* Begin Quoted passage *

2. What are some of the challenges you have faced as an entrepreneur and how have you overcome them?
Where do I start?! Seriously, independent publishing is itself, by definition, a challenge—partly because it’s an industry that exists in a model where 85 to 90 percent of the market is controlled by the top five multinational publishers, thereby leaving all other publishers in the world vying for the remaining market share. These factors, coupled with high wholesale discounts to suppliers and a model based on returnable product (suppliers can return books up to a year after ordering them), mean that we have to work especially hard for the sales achieved. This results in some serious limitations and constraints for publishers of our size within the marketplace. If the main venues for publicity (newspapers, magazines, websites, etc.) are dominated by major corporations with generous budgets and large staffs, who loses out? The little guys. We know the quality of our books can stand against most others out there, but our local literary offerings and those of other independent presses are being squeezed out of national and international attention-generating venues, making publicizing and marketing the titles that much more difficult.
And here in Newfoundland, that’s even further complicated by unique regional issues such as lack of bookstores, small population, and our geographical spread. That said, over the course of its 50-year history, Breakwater has managed to overcome many of those hurdles—primarily through resilience and flexibility, but also through experimenting with non-traditional markets. For instance, we built a very successful educational market when the provincial government was focusing on and investing in local and provincial content and business development. This had the company producing textbooks for various grade levels in the province across subjects such as social studies, religious education, and culture. And in the trade market, to account for so few bookstores, we’ve built good business relationships and partnerships with non-traditional retail outlets: hotels and B&Bs, gift shops, gas stations, any retailer willing to make books available to fill the gap. We’ve also been successful with translations and international import/export business, having introduced many international authors to the North American market and sold as many Newfoundland authors into foreign markets. We’ve recently finalized a four-book deal to Germany for Kevin Major’s crime series, so it’s exciting to be able to augment our reach beyond the province and the rest of Canada.
In the end, publishing is a long game for success, so you’ve got to be willing to take a chance on certain authors and books without knowing the likelihood of return. The real trick is having the guts and patience to wait out your investment in hopes of achieving the anticipated returns.
3. Who have been mentors, role models, and allies for you during your entrepreneurial journey?

* End Quoted passage *
* Begin Collected material *

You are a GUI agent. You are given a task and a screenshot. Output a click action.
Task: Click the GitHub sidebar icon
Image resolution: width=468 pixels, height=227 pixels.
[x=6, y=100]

* End Collected material *

## [Requirements]
**A.** Determine whether each statement agrees with the interview excerpt on independent publishing: (i) the top five multinational publishers control 85 to 90 percent of the market; (ii) suppliers may return books up to two years after ordering them; (iii) Breakwater has a 50-year history. For each, answer yes or no and quote the deciding words of the excerpt.
**B.** Resume the interview excerpt on independent publishing after its final line, keeping the same first-person interview voice.
The data bear no relation to the interview excerpt on independent publishing.

## [Responses to the exercise]
**A.**
(i) Yes: "85 to 90 percent of the market is controlled by the top five multinational publishers"
(ii) No: "suppliers can return books up to a year after ordering them"
(iii) Yes: "over the course of its 50-year history"

**B.**
My primary mentors were authors published by the company. When I first got involved in management, I made a point of meeting with our most successful authors to learn what their publication experience with our company was like—what worked, what didn’t, how satisfied they were—and I used that feedback to inform and build my management approach to leading the business. I also consulted with and learned from other women business owners—both here in the province and nationally within the publishing industry. Having these women be significant industry mentors to me was invaluable.
Locally, I was fortunate to be part of NLOWE’s inaugural Mastermind group with some of the best women business owners in this province. We all learned so much from each other, making that professional development experience invaluable not only to me as a business person, but in an ongoing way socially—we’re all still supportive colleagues to this day.
As a woman entrepreneur, I think it’s important to seek help from (and provide help to) other women in comparable management positions, or those running companies with publishing mandates and logistical considerations similar to mine. Where else would we learn about the millions of variables inherent in publishing regional authors/content, courting and mentoring new and emerging authors, and engaging and nurturing diverse authors in an inclusive publishing environment?
4. You obviously have access to some great books—what do you enjoy reading during your down time?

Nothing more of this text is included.